This suggests that the early GDDR6X devices had high power consumption, i.e. the power consumed by a single chip is probably around 3 W instead of the 1 to 2 W that has been the norm for a while. It would be nice if we could get a screenshot from a 3090 Ti in the same benchmark. I also noticed that the combined chip and VRAM power drawn is barely 75% of the board draw. It seems that the VRMs are rather inefficient.
Honestly, given the high prices of the flagships, HBM is beginning to look better for them. An additional 500 to 600 dollars won't bother the buyers of these cards. Also, for laptop GPUs, LPDDR5 would be better than GDDR6 etc. Widen the interface by 2x and you would still save power.
Apparently it's a lot lower, the way 3090 Ti has been re-engineered improves the memory subsystem in many ways. The
3080 Ti does not have this improved memory, it uses a lower bin 19 Gbps G6X chip that is also used in the RTX 3070 Ti, so it's not a valid comparison. However, it is also a newer revision from the original 3080 10 GB's chips. Basically:
3080 (original 10 GB model) uses 10x 8Gbit Micron MT61K256M32JE-19:T (D8BGW), rated 19 Gbps
3070 Ti (8x), 3080 12 GB, 3080 Ti (12x) 8Gbit Micron MT61K256M32JE-19G:T (D8BWW), rated 19 Gbps
3090 uses 24x 8Gbit Micron MT61K256M32JE-21 (D8BGX), rated 21 Gbps
3090 Ti and 4090 use 12x 16Gbit Micron MT61K512M32KPA-21:U (D8BZC), rated 21 Gbps
As of now, other Ada cards use the same chips as 3090 Ti and 4090 but in lower quantities appropriate for their bus widths
Which makes the RTX 3090 unique in its extreme memory power consumption, as it has the first generation and first revision of chips, at their highest speed bin and you actually need to feed 24 of them. It's the worst case scenario.
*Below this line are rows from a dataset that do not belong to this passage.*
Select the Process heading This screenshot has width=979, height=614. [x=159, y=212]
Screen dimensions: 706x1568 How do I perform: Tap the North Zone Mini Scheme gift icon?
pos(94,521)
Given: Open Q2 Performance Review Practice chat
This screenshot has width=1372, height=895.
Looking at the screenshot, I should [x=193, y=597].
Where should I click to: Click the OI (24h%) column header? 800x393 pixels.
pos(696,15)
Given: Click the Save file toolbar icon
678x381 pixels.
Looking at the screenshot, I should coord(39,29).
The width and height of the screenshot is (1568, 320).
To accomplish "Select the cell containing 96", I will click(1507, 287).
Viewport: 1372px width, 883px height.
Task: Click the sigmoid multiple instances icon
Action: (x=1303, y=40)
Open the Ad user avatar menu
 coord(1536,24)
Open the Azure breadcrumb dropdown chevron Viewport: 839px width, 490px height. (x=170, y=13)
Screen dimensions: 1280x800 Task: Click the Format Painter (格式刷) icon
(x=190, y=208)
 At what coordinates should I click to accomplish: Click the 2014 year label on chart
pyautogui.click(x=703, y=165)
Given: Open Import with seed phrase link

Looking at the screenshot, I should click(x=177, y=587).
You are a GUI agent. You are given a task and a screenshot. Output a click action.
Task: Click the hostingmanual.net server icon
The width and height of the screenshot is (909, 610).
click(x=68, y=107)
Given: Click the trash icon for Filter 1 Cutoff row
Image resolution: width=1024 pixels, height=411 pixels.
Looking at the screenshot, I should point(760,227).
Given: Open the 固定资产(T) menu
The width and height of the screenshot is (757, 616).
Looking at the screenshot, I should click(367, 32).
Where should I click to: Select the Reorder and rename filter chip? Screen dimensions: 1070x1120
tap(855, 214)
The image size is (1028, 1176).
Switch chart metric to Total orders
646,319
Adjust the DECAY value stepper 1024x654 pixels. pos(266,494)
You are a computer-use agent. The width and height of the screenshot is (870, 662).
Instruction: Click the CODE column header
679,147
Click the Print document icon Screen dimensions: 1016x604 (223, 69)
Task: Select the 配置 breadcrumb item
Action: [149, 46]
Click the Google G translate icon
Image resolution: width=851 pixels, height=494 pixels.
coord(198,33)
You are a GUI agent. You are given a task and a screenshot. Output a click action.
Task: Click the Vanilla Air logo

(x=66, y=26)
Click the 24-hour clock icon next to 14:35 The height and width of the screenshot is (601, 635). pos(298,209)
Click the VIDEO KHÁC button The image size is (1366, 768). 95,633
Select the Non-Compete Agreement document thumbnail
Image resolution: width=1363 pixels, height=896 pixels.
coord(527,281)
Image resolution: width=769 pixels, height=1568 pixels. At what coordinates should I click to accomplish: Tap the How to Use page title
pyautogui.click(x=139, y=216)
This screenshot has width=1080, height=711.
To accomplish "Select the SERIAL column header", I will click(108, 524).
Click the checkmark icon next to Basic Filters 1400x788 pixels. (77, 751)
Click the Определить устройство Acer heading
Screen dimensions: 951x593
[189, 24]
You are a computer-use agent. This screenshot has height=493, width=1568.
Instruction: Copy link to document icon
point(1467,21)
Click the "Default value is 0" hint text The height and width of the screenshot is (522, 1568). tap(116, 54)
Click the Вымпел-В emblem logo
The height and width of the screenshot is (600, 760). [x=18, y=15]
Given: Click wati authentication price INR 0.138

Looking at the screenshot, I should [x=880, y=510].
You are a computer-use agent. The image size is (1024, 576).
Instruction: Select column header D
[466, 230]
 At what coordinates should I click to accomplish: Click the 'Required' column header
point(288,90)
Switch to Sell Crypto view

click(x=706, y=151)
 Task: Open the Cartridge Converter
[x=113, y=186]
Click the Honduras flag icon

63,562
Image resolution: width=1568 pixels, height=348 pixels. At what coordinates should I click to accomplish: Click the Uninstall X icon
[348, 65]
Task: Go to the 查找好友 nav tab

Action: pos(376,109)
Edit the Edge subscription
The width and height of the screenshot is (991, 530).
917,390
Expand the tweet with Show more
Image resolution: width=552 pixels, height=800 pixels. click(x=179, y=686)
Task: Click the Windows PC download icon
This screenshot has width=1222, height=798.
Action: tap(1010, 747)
From my understanding, the problem with HBM is that the silicon and the memory must be flawless and cannot be tested until packaged, if there's problems with the substrate, GPU ASIC or in any of the active HBM stacks, the entire package has to be discarded. This greatly reduces yield and was a cause for concern for AMD with Fiji and the two Vega generations. Titan V as well, it had a bad/disabled HBM stack (3072 out of 4096-bit enabled). It might not be feasible, especially considered the more affordable products tend to use harvested versions of the higher end chips, or they just disable them to maximize yield and profit as Nvidia has done with the 4090.